Rewrite the data from the line with "You are a GUI agent. The screenshot is 1920×1122." up to and including the line with "Blog (1297, 89)", putting "Publications" in place of "Research" and changing nothing else. Return only those lines.
* start WORKING DATA *
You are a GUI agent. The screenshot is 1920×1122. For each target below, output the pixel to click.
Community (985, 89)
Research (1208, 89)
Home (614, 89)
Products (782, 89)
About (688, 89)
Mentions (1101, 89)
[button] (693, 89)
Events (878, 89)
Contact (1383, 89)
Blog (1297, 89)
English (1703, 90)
* end WORKING DATA *
* start WORKING DATA *
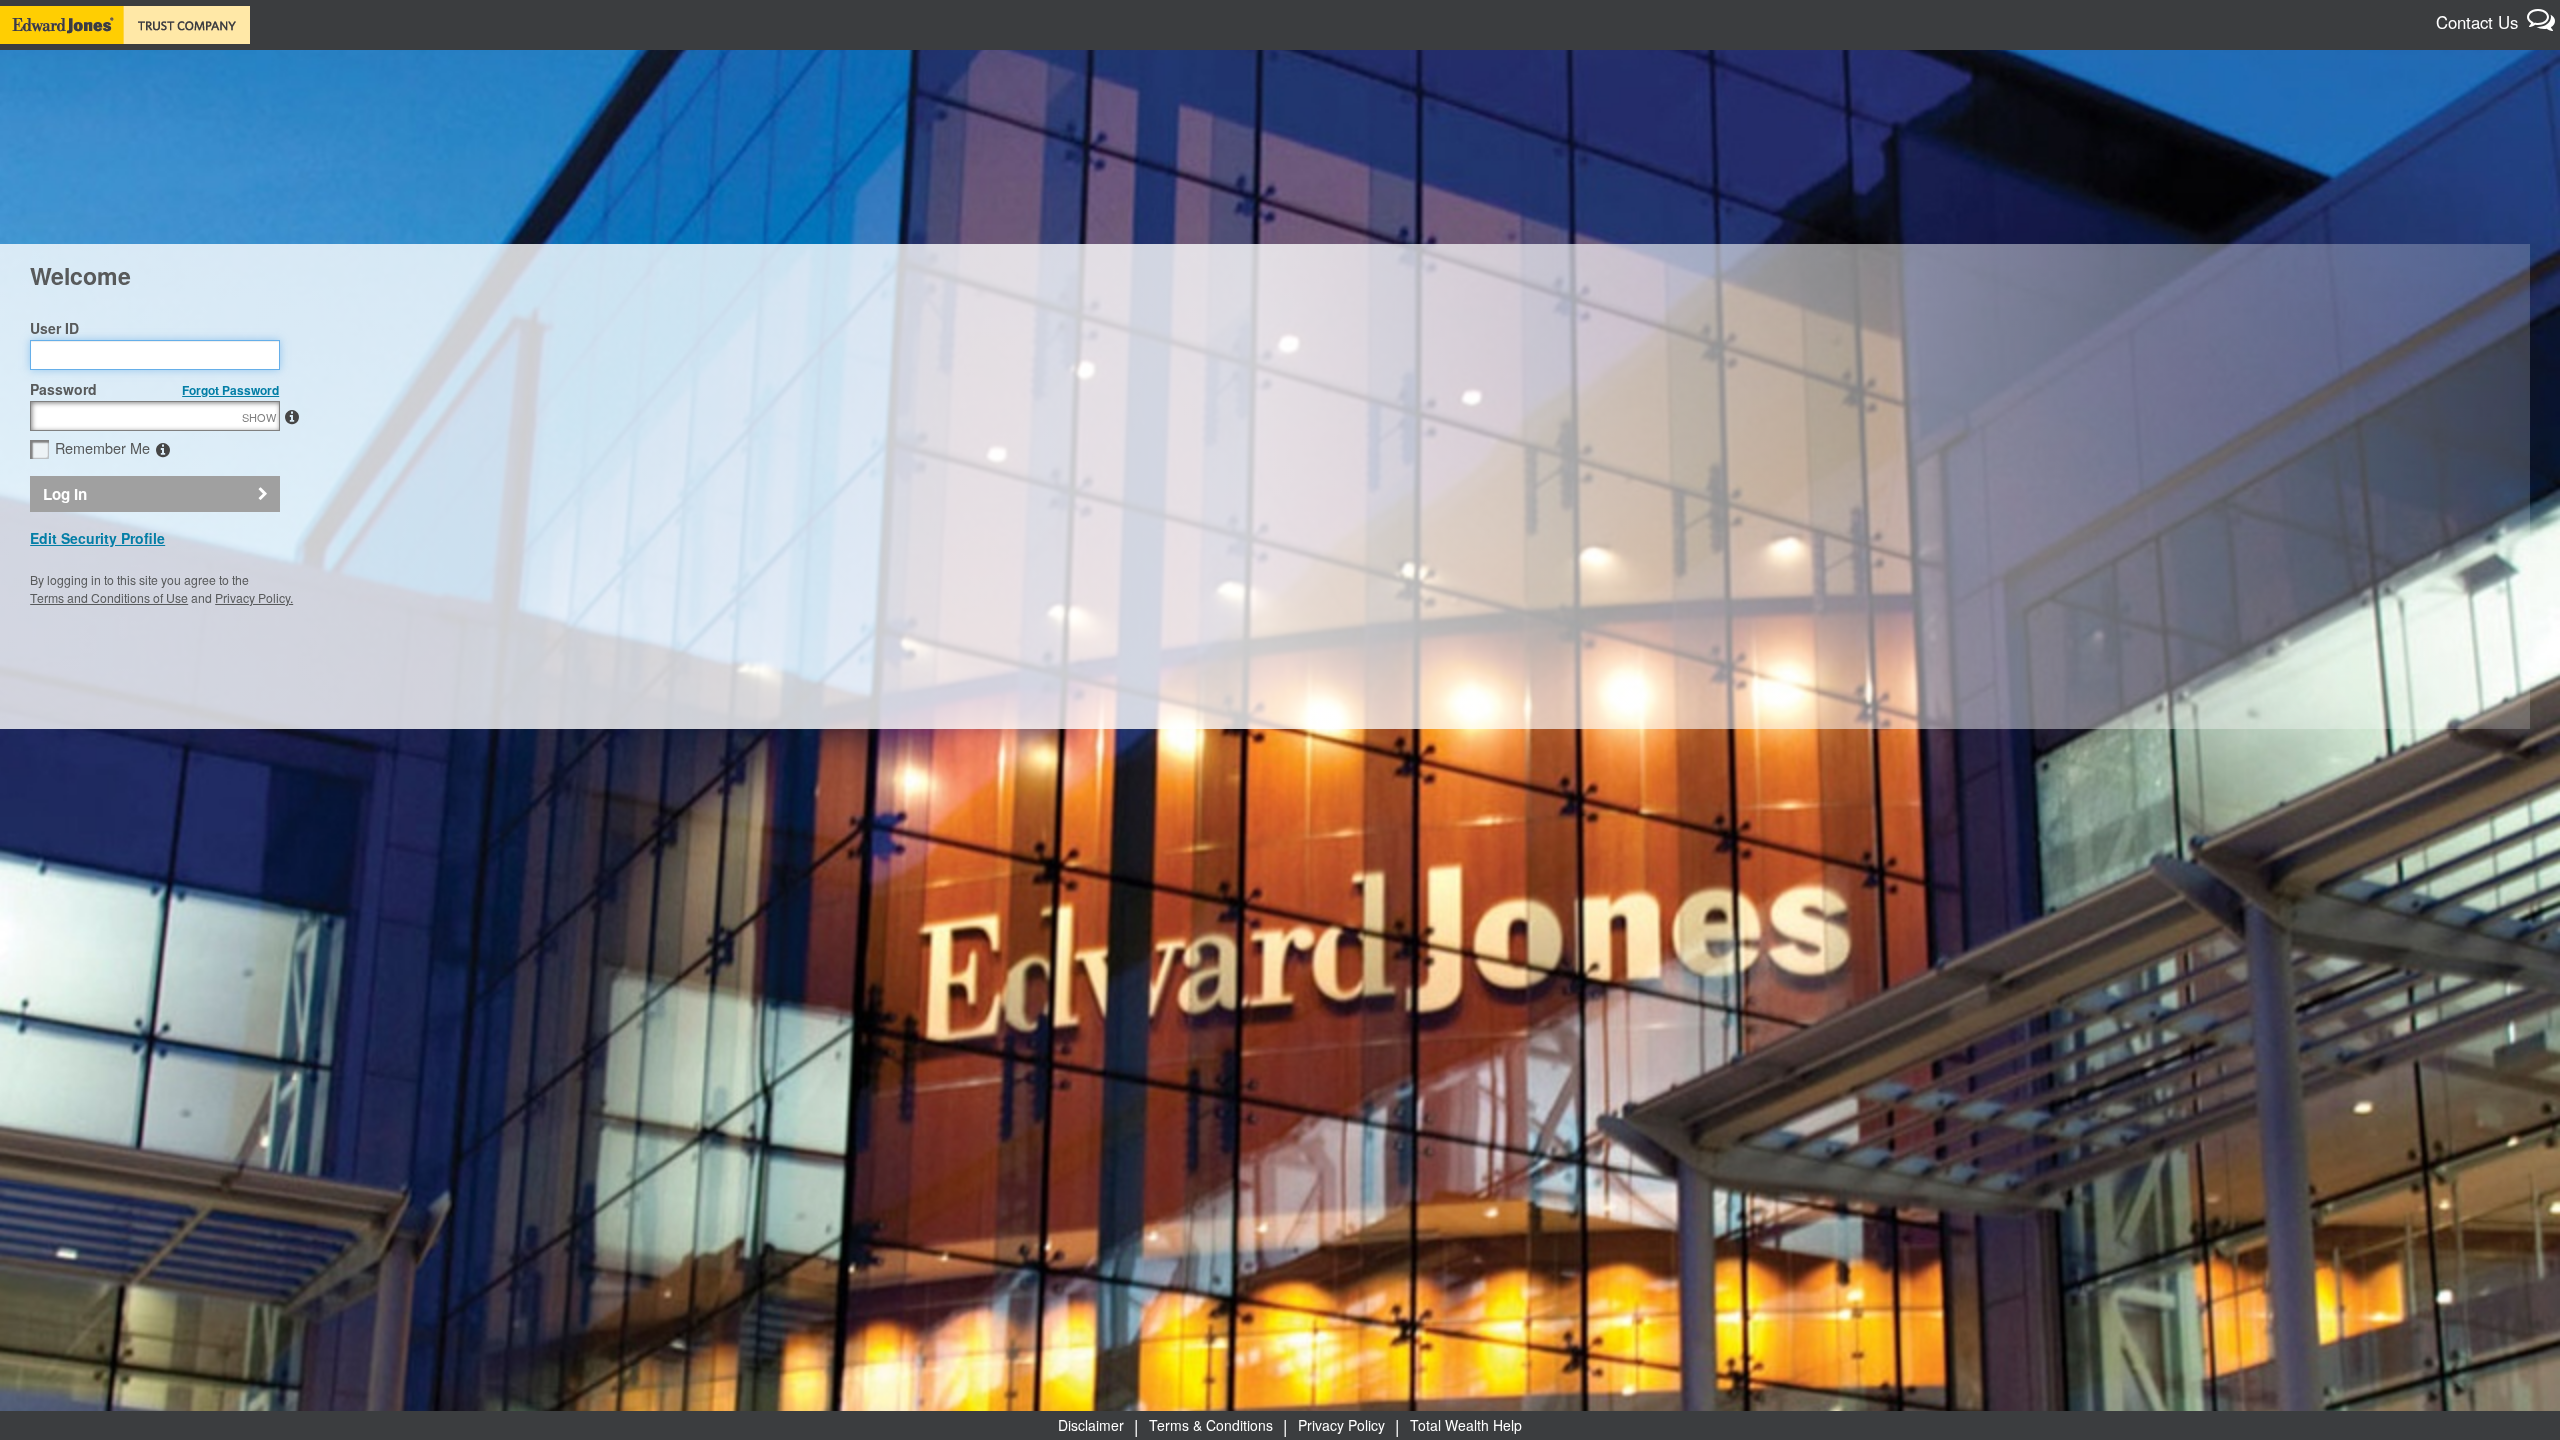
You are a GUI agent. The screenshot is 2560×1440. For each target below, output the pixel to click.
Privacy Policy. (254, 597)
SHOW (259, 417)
* end WORKING DATA *
**FINISHED EXERCISE**
You are a GUI agent. The screenshot is 1920×1122. For each target below, output the pixel to click.
Community (985, 89)
Publications (1208, 89)
Home (614, 89)
Products (782, 89)
About (688, 89)
Mentions (1101, 89)
[button] (693, 89)
Events (878, 89)
Contact (1383, 89)
Blog (1297, 89)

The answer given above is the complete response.